▶ **Article**
───

Just in case, also keep in mind that a high sensitivity temperature sensor (I surmise you would like it to be so) could be easily fooled by subtle air currents unnoticed by the user.

 

I do think there will need to be some testing of this, whatever it is when it's built

 

Just in case, also keep in mind that a high sensitivity temperature sensor (I surmise you would like it to be so) could be easily fooled by subtle air currents unnoticed by the user.

I believe that is the whole idea. Opening a door or window to let a cold draft through ought to be detected.

I think we can come up with a simple analog solution from one thermistor.
Two voltages with different time constants are fed into opposing inputs of an analog comparator. The output turns on an LED. The LED goes off automatically when the temperature stabilizes. No need to reset.

I will breadboard this when I have a spare moment.

 

I believe that is the whole idea. Opening a door or window to let a cold draft through ought to be detected.

I think we can come up with a simple analog solution from one thermistor.
Two voltages with different time constants are fed into opposing inputs of an analog comparator. The output turns on an LED. The LED goes off automatically when the temperature stabilizes. No need to reset.

I will breadboard this when I have a spare moment.

Thank you

 

The problem here, as I see it, would be the thread starter's skill level with electrical / electronic circuits. The actual goal can be achieved any number of ways and is not a difficult goal. Most circuit solutions are relatively easy to build but the builder would need the basic skills, including ability to read a schematic and hand tools to make it happen. Now if the thread starter has a friend with the skill level(s) then we would do well to have his friend in this thread as information or suggestions passed along will likely lose something.

Ron

 

The problem here, as I see it, would be the thread starter's skill level with electrical / electronic circuits. The actual goal can be achieved any number of ways and is not a difficult goal. Most circuit solutions are relatively easy to build but the builder would need the basic skills, including ability to read a schematic and hand tools to make it happen. Now if the thread starter has a friend with the skill level(s) then we would do well to have his friend in this thread as information or suggestions passed along will likely lose something.

Ron

Well as a former bench engineer who used to make mass spectrometers, albeit almost 30 years ago, you could always ask me if I can solder and read schematics.

 

Well as a former bench engineer who used to make mass spectrometers, albeit almost 30 years ago, you could always ask me if I can solder and read schematics.

Sorry, based on your responses I wrongly assumed you were not familiar with circuits and their applications. So as a bench engineer what was your original thinking on ways to approach this? The more anyone here knows as to your background and abilities the easier it becomes to provide ideas and help. Your response in post #6 would lead one to believe you were new to electronics. Several of your post led me to wrongly believe you did not know how to read electrical schematics or have an electrical / electronic skill sets.

───

▶ **What is required**
Resume the forum thread on detecting cold drafts with a thermistor circuit, starting after its last post. The entries that follow have no connection to the forum thread on detecting cold drafts.

───

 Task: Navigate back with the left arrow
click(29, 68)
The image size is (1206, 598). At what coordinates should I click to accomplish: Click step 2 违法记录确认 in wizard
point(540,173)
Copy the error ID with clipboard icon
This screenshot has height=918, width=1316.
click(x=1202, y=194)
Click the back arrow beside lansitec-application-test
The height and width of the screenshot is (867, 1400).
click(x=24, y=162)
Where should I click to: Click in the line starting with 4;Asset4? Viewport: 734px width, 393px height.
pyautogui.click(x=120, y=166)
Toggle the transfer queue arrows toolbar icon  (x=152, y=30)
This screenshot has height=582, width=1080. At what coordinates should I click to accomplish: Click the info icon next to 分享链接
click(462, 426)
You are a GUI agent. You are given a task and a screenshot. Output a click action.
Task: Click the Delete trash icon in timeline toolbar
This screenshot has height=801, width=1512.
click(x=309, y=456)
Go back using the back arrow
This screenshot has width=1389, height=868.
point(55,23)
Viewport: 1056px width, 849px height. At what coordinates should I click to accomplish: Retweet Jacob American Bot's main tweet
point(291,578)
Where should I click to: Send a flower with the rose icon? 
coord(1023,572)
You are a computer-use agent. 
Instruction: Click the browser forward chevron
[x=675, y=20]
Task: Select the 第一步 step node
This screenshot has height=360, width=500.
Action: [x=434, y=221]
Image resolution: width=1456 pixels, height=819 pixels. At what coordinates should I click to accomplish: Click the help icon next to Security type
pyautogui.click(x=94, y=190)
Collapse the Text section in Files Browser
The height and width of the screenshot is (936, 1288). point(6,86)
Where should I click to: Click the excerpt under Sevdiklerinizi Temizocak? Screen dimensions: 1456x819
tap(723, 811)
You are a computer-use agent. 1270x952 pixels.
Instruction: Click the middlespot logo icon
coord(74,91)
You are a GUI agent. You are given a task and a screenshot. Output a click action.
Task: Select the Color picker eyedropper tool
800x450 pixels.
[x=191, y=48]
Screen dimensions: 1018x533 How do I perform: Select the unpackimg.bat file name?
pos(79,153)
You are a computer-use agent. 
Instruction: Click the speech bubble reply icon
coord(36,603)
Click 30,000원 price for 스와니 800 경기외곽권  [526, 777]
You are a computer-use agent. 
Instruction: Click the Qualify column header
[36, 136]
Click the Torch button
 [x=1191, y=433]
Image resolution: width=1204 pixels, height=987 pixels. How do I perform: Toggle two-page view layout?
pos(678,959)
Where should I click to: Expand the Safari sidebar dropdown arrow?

───

▶ **Task output**
It will be all wired.

And I’m nothing more than a hobbyist at this. I will be seeking someone to help make me something when I know the best way to do this

It would be nice if there were kits that did what I was looking for, but I think that’s a remote chance

Again my apologies. Yes, there are kits but any I am familiar with would require some modification or fine tuning to get where you want to be from a kit. Pretty much a matter of what you feel comfortable with.

Ron

 

Sorry, based on your responses I wrongly assumed you were not familiar with circuits and their applications. So as a bench engineer what was your original thinking on ways to approach this? The more anyone here knows as to your background and abilities the easier it becomes to provide ideas and help. Your response in post #6 would lead one to believe you were new to electronics. Several of your post led me to wrongly believe you did not know how to read electrical schematics or have an electrical / electronic skill sets.



Again my apologies. Yes, there are kits but any I am familiar with would require some modification or fine tuning to get where you want to be from a kit. Pretty much a matter of what you feel comfortable with.

Ron

I can read circuit diagrams but I have forgotten so much of the designing aspects and what I need to do what now. Wish I had kept at it, but my career took me down a totally different path.

If there were a kit, it just makes life easier as I don’t really like asking for help when I can give nothing back. But it doesn’t seem like there is.

So more than happy reading a circuit diagram and soldering etc. But that’s where my skills let me down

 

I will toss out what I come up with likely tomorrow. As can be seen there is no shortage of ways to get where you want to go.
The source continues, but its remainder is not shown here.